UK Border Force to Deploy AI Facial Recognition for Asylum Seeker Age Verification Next Year
The UK Border Force is set to deploy an artificial intelligence (AI) facial recognition tool from mid-2027, designed to estimate the age of asylum seekers by analysing photographs taken at the border. The Home Office has awarded a contract to Akhter Computers Ltd for the development and testing of this technology, stating that initial trials demonstrated "promising performance and accuracy".
Concerns Over Accuracy and Human Rights
Officials claim the system will counter adult migrants "attempting to game the system" and divert resources from genuine child asylum seekers. However, human rights organisations have voiced significant opposition. Human Rights Watch urged the government to abandon the scheme, describing it as "unproven technology" that risks undermining the legal protections afforded to vulnerable children.
Unaccompanied child migrants are processed through the care system, offering a different pathway than the standard asylum system. This distinction has led to concerns regarding individuals making false age claims. Home Office data for the year ending March 2026 indicated that 43% of over 6,400 migrants claiming to be children were assessed as adults.
An independent immigration inspector's report last year highlighted instances where both adults were wrongly classified as children and children were incorrectly categorised as adults. The report concluded that without a "foolproof" test, inaccuracies were "inevitable", raising particular concern when a child is denied their rightful protections.
Implementation and Cost
The contract with Akhter Computers Ltd is valued at £322,000 over three years and will facilitate further testing before a full rollout.
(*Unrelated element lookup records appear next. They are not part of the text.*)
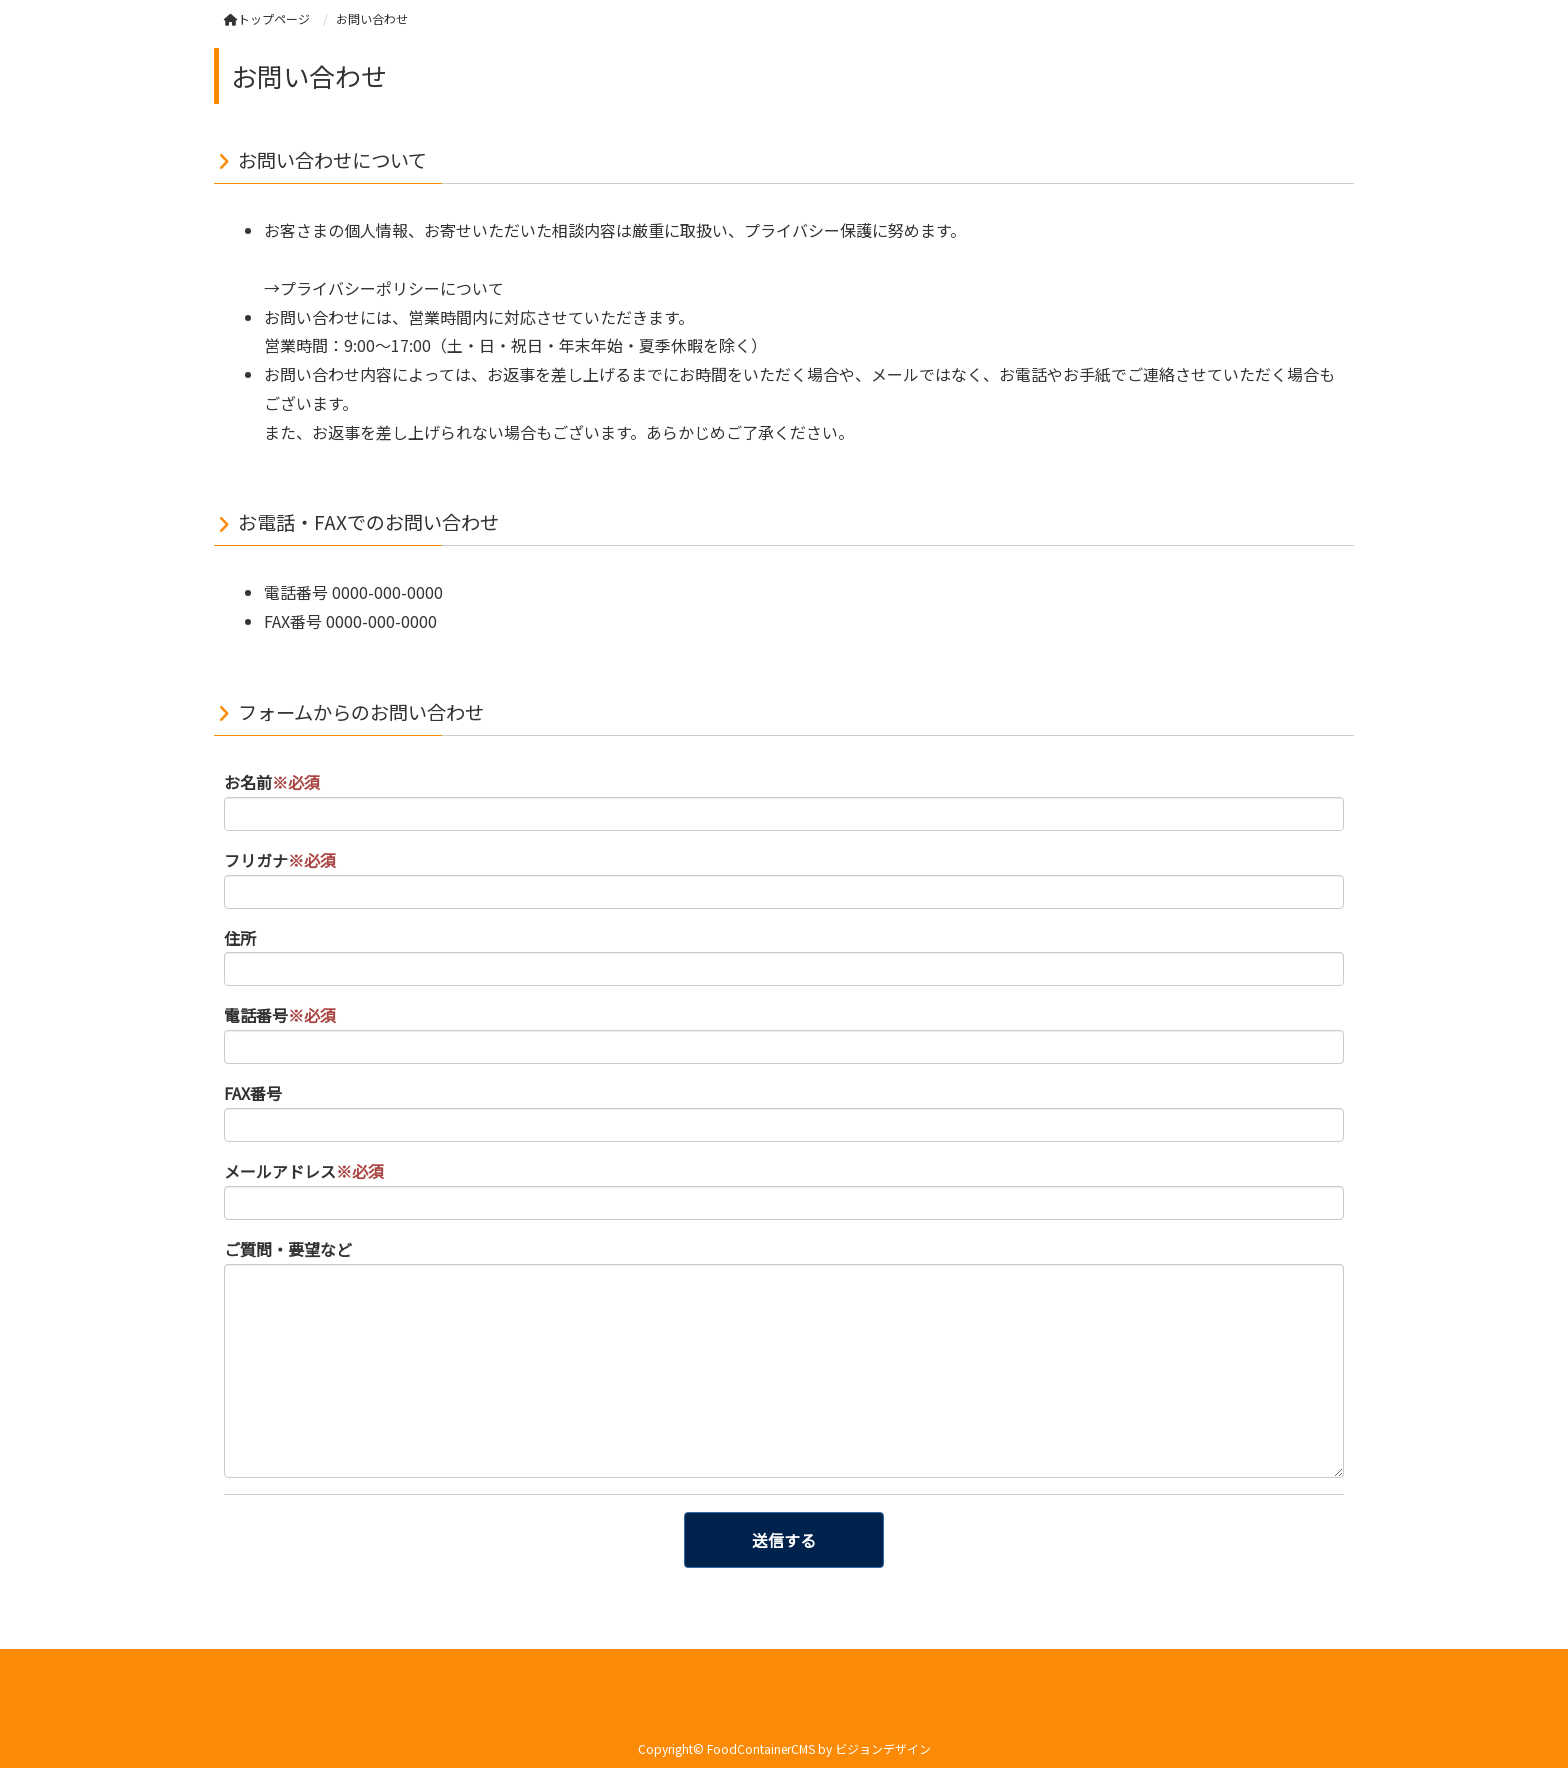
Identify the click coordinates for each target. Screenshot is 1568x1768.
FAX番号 (253, 1093)
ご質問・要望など (288, 1249)
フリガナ (280, 860)
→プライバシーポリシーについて (384, 288)
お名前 (272, 782)
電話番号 (280, 1015)
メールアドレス (304, 1171)
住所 (240, 938)
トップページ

Alex Norris, Minister for Border Security and Asylum, stated that the AI technology would help identify, detain, and remove those who exploit the system, ensuring support reaches those genuinely in need.
While the Home Office has conducted internal testing across diverse ethnicities and genders within its operational systems, these results have not yet informed live decisions. The technology is scheduled for its first live trial at the Western Jet Foil processing centre in Dover next year, acting as an additional tool alongside existing age assessment methods, which include document examination, X-rays, and MRI scans. Critics contend that applying such technology, previously used in retail and hospitality, to a sensitive area like refugee processing, lacks an ethical basis and reliable proof of concept for this application.